- _Texto seleccionado_
===============

Mi amigo Jaime ha desarrollado una larga experiencia de trabajo en la administración. Ha tenido la suerte, eso dice él y yo le creo, de pasar por diversos puestos donde ha podido adquirir la experiencia necesaria para mejorar su intervención y desempeño en ulteriores destinos. Ese afán de superación personal no es, lamentablemente, demasiado común ya que he conocido a otros tantos cuya capacidad vegetativa rivaliza con la de una palmera e, incluso, le gana en cuanto a parálisis e inmobilidad. Persona discreta y prudente, evitaba siempre que le comparasen con otros. No lo hacía porque le tuviese miedo a las comparaciones, estoy seguro que hubiese salido ganando por goleada en muchos casos, sino porque partía del convencimiento íntimo de que no lo necesitaba. A todos nos gusta que nos comparen con otros siempre y cuando, claro está, salgamos ganando en el cotejo. Eso es algo consustancial a la vida de los seres humanos. Hasta ahí, todo normal. El problema surge cuando nuestra autoestima es deficiente y necesitamos de manera reiterada buscar referentes externos que nos marquen los resultados alcanzados y dimensionen la magnitud de nuestro ego. Nos importa en exceso la opinión que los demás tengan de nosotros hasta el punto que cualquier crítica, por nimia e insignificante que pueda ser una vez contextualizada, adquiere unas dimensiones bíblicas y provoca un tsunami devastador en nuestra persona. A veces, aunque no siempre, la reacción del "agraviado" por la crítica resulta extremadamente cruenta y desproporcionada; pero ese es otro cantar y no quiero desviarme del tema que nos ocupa en estos momentos.

===============

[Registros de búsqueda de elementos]
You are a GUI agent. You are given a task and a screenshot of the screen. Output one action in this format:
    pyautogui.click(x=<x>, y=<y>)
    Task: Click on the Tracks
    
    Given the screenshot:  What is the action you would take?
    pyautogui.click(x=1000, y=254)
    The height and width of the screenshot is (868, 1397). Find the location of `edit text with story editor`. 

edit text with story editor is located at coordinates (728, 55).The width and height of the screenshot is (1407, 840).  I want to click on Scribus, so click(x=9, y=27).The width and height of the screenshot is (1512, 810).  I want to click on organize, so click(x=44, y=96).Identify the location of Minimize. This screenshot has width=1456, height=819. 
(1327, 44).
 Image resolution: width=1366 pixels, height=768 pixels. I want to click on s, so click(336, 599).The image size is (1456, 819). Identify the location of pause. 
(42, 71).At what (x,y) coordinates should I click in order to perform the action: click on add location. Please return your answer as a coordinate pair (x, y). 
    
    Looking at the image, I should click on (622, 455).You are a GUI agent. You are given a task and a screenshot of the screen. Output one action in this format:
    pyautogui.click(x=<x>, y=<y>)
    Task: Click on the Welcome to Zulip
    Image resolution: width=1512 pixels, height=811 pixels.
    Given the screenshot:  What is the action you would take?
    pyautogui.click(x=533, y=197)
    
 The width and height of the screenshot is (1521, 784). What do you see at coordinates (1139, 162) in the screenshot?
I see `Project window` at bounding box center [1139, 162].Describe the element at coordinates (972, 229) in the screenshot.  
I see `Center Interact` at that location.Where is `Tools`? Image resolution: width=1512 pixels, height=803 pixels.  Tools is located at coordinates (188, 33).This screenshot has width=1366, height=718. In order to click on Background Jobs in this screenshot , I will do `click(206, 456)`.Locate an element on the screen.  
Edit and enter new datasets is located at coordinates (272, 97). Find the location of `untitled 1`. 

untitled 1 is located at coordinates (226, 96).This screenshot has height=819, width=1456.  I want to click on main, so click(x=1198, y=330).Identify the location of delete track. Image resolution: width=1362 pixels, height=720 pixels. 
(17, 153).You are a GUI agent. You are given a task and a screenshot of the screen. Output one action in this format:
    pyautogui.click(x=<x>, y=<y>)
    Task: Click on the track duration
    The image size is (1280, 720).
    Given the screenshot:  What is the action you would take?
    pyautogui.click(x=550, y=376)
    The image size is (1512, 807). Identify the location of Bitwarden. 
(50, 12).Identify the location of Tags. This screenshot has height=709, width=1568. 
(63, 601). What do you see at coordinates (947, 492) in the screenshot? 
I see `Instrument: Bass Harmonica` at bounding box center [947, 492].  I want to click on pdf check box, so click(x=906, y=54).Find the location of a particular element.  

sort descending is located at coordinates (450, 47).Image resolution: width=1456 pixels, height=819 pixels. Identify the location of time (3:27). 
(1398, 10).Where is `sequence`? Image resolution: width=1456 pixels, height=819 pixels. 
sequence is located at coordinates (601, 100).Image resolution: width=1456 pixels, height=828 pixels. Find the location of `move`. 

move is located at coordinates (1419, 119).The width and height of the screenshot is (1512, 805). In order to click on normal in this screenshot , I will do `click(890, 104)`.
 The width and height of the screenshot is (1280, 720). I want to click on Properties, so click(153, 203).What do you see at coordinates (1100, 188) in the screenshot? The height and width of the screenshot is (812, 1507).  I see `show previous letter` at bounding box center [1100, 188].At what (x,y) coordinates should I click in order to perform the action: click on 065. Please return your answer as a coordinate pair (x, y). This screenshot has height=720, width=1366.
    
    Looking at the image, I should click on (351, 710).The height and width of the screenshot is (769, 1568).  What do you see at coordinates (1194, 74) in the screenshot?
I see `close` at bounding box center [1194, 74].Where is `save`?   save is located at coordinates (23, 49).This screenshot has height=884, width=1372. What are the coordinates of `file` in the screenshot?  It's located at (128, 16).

===============

- _Tareas a realizar_
1. Según el texto sobre Jaime y las comparaciones, ¿por qué evitaba Jaime que lo comparasen con otros?
2. Reescriba de forma más breve el párrafo del texto sobre Jaime y las comparaciones que comienza con «Mi amigo Jaime ha desarrollado», conservando sus datos principales.
3. Prolongue el texto sobre Jaime y las comparaciones a partir de donde termina.
Los registros no intervienen en modo alguno en esta labor.

- _Respuestas por tarea_
1. Porque partía del convencimiento íntimo de que no lo necesitaba.

2. Mi amigo Jaime acumula una larga experiencia en la administración y ha pasado por diversos puestos que le han permitido mejorar su desempeño, un afán de superación poco común. Discreto y prudente, evitaba que lo comparasen con otros, no por temor, sino porque estaba convencido de no necesitarlo. A todos nos agrada que nos comparen cuando salimos ganando. El problema surge cuando una autoestima deficiente nos lleva a buscar constantemente referentes externos y a dar excesiva importancia a la opinión ajena, de modo que cualquier crítica, por nimia que sea, nos afecta de forma devastadora. A veces la reacción del «agraviado» resulta cruenta y desproporcionada, aunque ese es otro asunto.

3.
Jaime comentaba con relación a las críticas, porque las tenía como cualquier persona con responsabilidades, que no debías tomártelas como un tema personal, como algo que te rechazara a ti como sujeto. Aclaraba que había siempre varias explicaciones posibles para interpretar esas apreciaciones críticas. No había que descartar, por ejemplo, que el demandante lanzara sus dardos porque estaba dañado y dolido con algo que, vete tú a saber cómo, representabas. Era su propio dolor y combate interior el que te agredían. Por tanto, había que saber contextualizar y ponderar todas las explicaciones posibles. Como podrán ver, Jaime era un tipo "grande". A cualquier hijo de vecino los ataques que aguantaba estoicamente mi amigo le habrían provocado una reacción agresiva en justa reciprocidad al impacto producido por el emisor de la crítica. Era un verdadero artista en la gestión de la queja y del conflicto, consiguiendo que la energía negativa que le proyectaban nunca impactase frontalmente, ya que era reconducida y difuminada con objeto de poder manejarla y extraer el núcleo objetivo y tangible de la misma.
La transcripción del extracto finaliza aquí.